The KitKat was first sold in the UK in 1935 by Rowntree & Co., with the shape changing very little since then. Nestlé, the world’s biggest food company, bought Rowntree Plc in 1998 and owns the trademark to the bar shape in the rest of Europe.
Disappointed

Nestlé said that it was disappointed and considering its next move.

“This judgment does not mean that our four-finger shape is now free for use in the UK or elsewhere,” the company said in an emailed statement. “Nestlé’s four-finger shape has been granted trademark registration in many countries of the world, for instance, Germany, France, Australia, South Africa and Canada, further protecting it from imitations.”

Mondeléz said that it welcomed the decision.

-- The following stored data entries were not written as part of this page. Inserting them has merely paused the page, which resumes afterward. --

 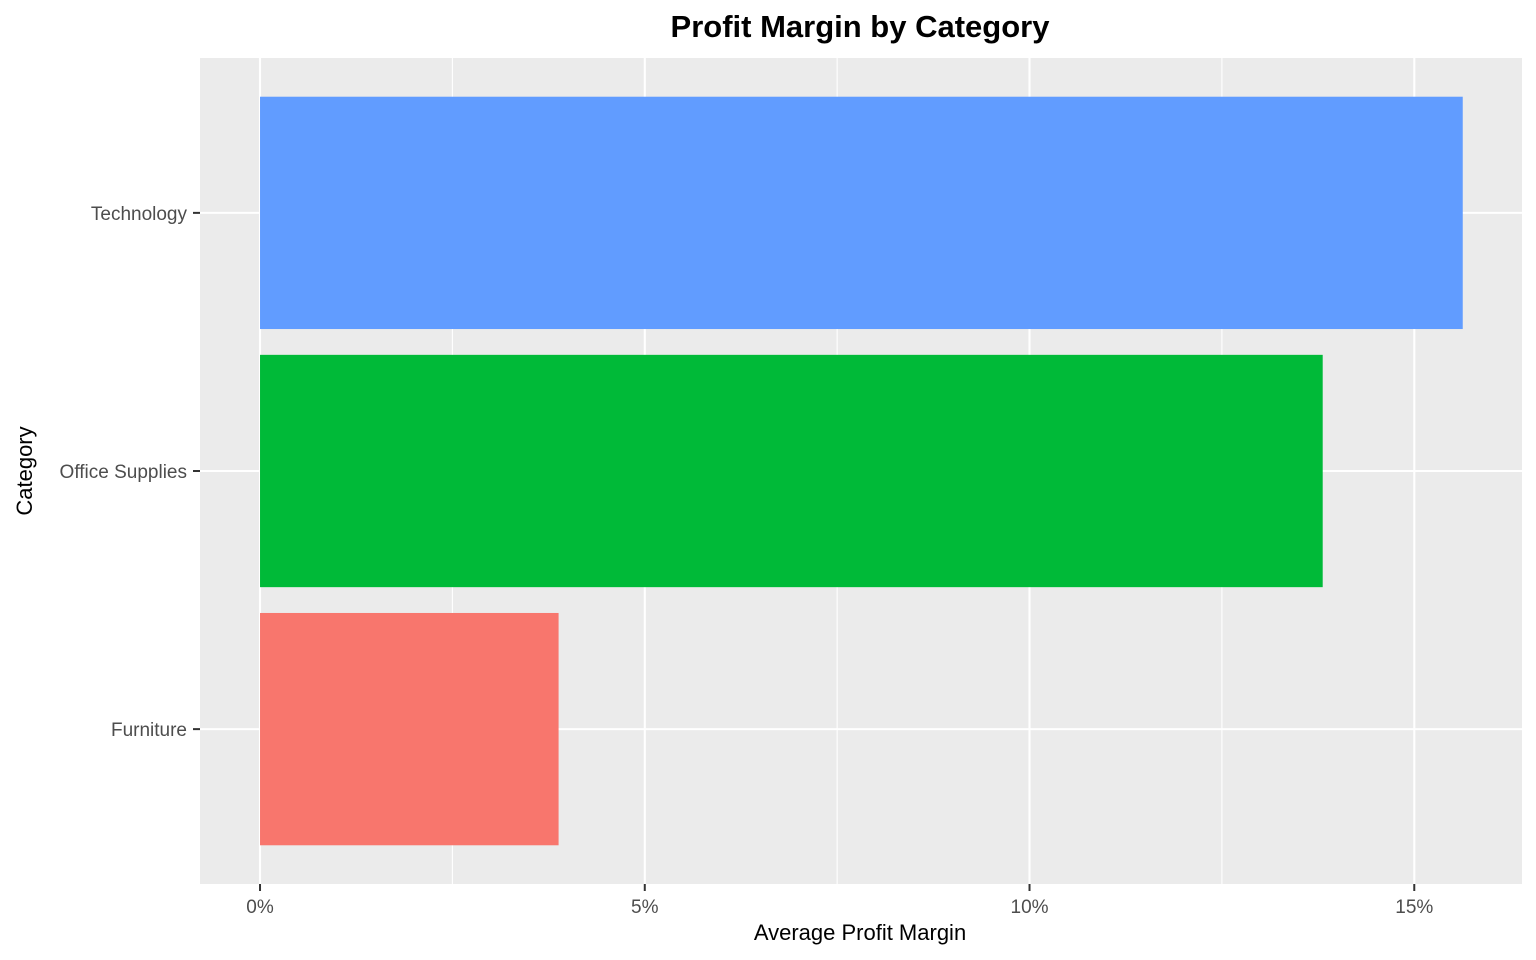 What do you see at coordinates (645, 908) in the screenshot?
I see `x-tick-label: 5%` at bounding box center [645, 908].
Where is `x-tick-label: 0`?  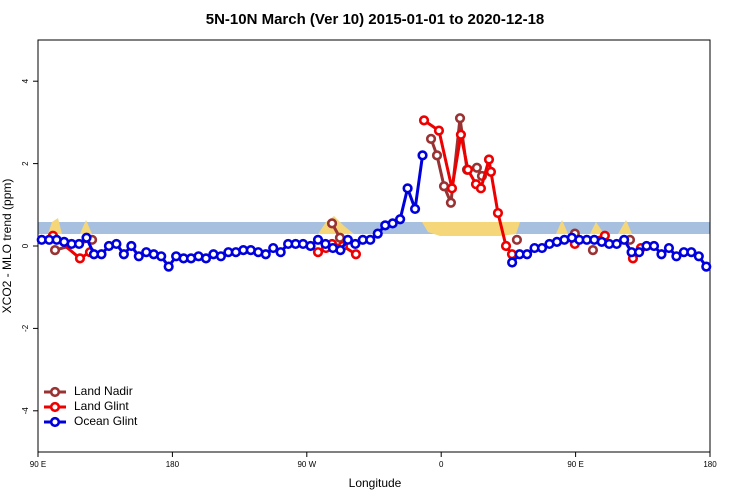
x-tick-label: 0 is located at coordinates (442, 464).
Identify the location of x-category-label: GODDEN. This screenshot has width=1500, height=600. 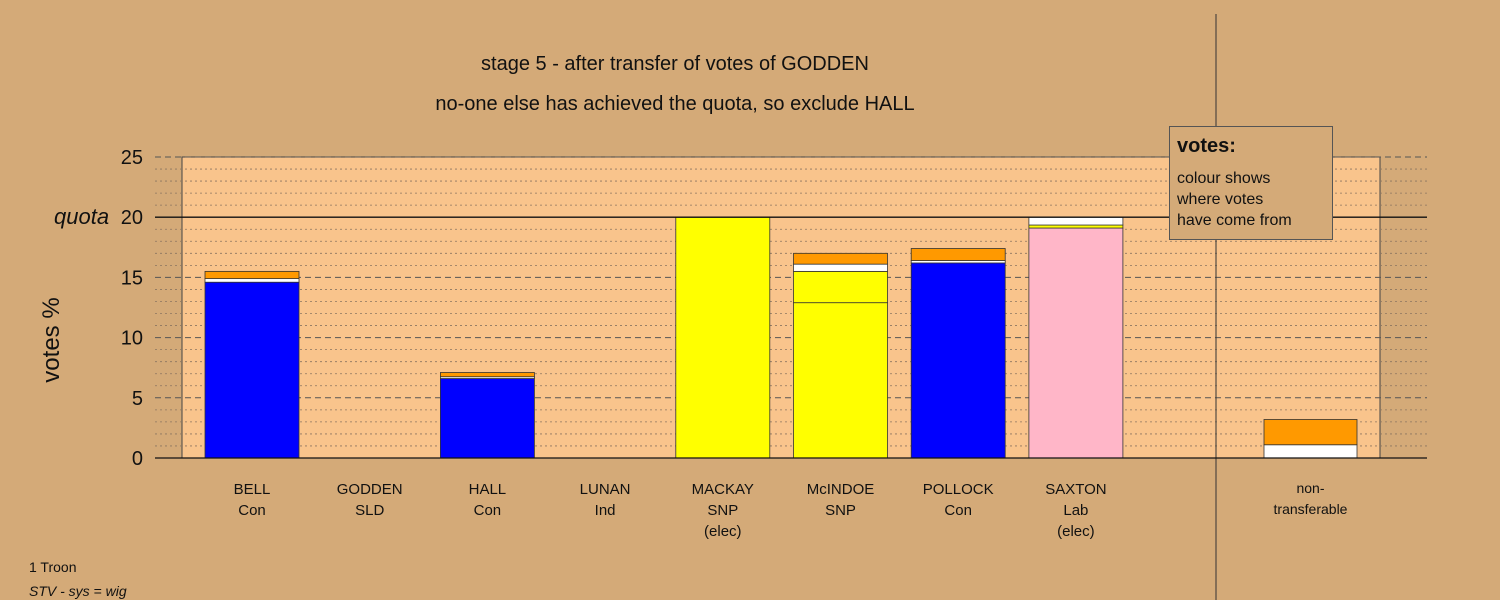
(370, 490).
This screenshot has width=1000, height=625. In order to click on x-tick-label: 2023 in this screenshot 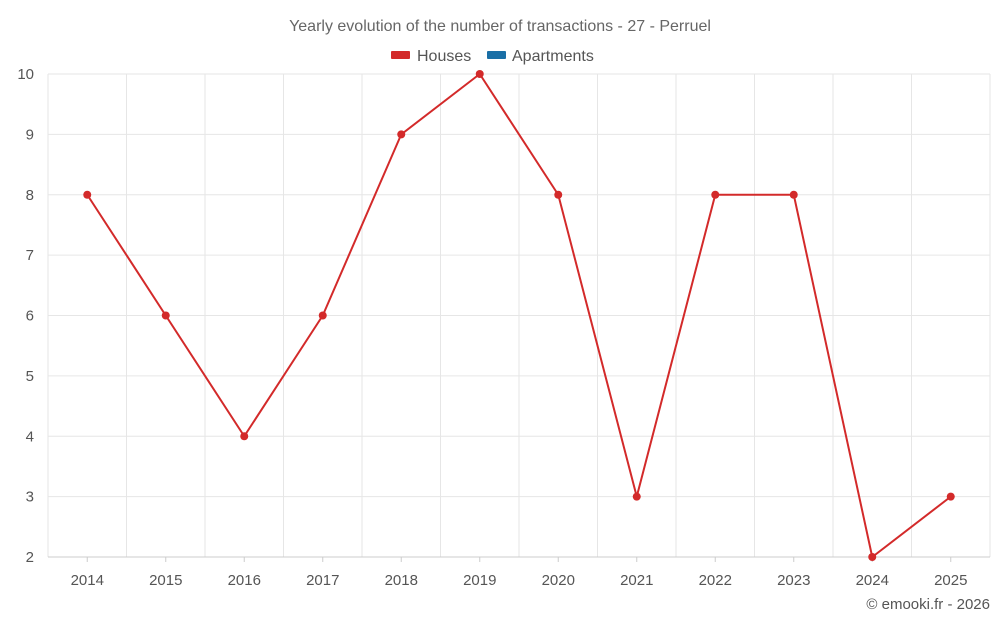, I will do `click(794, 580)`.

“As we have previously stated, we do not believe the shape of the KitKat bar should be protected as a trademark in the UK,” the company said.

The UK Trade Marks Registry turned down the application to protect the chocolate bar in Britain in 2013, following the opposition from Cadbury.

Mondeléz, which also makes Oreo cookies, was created in a split of Kraft Foods Group, Inc. in 2012. The Deerfield, Illinois-based company had an 18% share of the Western European chocolate confectionery market in 2016, compared to Nestlé’s 9.4%, according to Bloomberg Industries data.